FYI: Kokoro TTS iOS port
Just wanted to share that I did a proof-of-concept of porting Kokoro to iOS devices. I took the MLX Python code and ported it to MLX Swift, and the model successfully runs on iOS devices (tested it on iPhone 15 and iPad Air 5th Gen).
The current version is very slow and there is a lot to improve feature-wise and performance-wise, but it is a start. Most importantly it generates the audio even though it is slow. Thanks for your amazing work to port the model from PyTorch to MLX!
Awesome, I will play with it. Been trying to optimize Kokoro for iOS as well. So far only played mostly with:
https://github.com/k2-fsa/sherpa-onnx
on my iphone 13 mini I'm getting there only 1.3x RTF speedup factor (if either using CPU or CoreML provider)
Also did try
huggingface.co/onnx-community/kokoro-82m-v1.0-onnx
using onnxruntime-c with simple bindings to swift and here getting around 2.7x RTF speedup.

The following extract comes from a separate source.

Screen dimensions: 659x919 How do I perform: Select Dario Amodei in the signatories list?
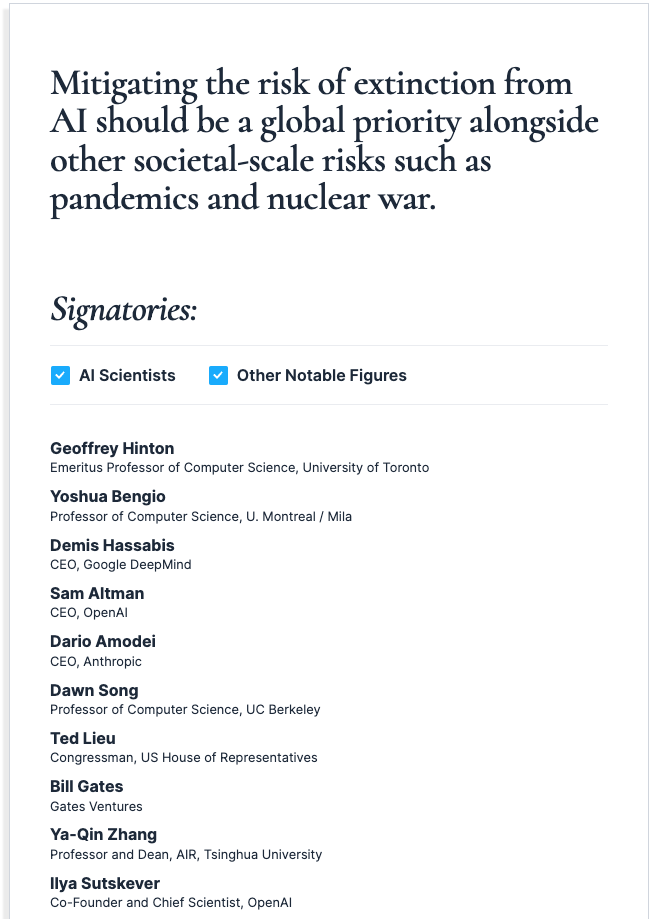coord(103,641)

I did try to export pytorch model to CoreML but failed - something tell me for iOS devices NPU provider might be in the end faster than MLX that executes only on GPU or CPU (since iPhones don't have many GPU cores)
I'm wondering what kind of speedup do you get right now on your iPhone 15?
If you have a chance please take a look on the update I just pushed to the repo - I am getting on release build roughly 3.3x speed (audio_length / tts_inference_time) on iPhone 13 Pro after some heavy optimizations to decoder part. Still more to be made, but at least it is right now quite usable.
Just wanted to share that I did a proof-of-concept of porting Kokoro to iOS devices. I took the MLX Python code and ported it to MLX Swift, and the model successfully runs on iOS devices (tested it on iPhone 15 and iPad Air 5th Gen).
Hey guys
Thanks for the patience, I have been heads down bug hunting and portting new models!
I saw this issue, it's super exciting and aligned with the vision here.
Could you send a PR and add a folder for the swift port?
That way we have one source of truth and it's easier to collaborate.
I was working towards MLX-Swift, tho swift it's not my strong suit.
I believe there is a lot of potential.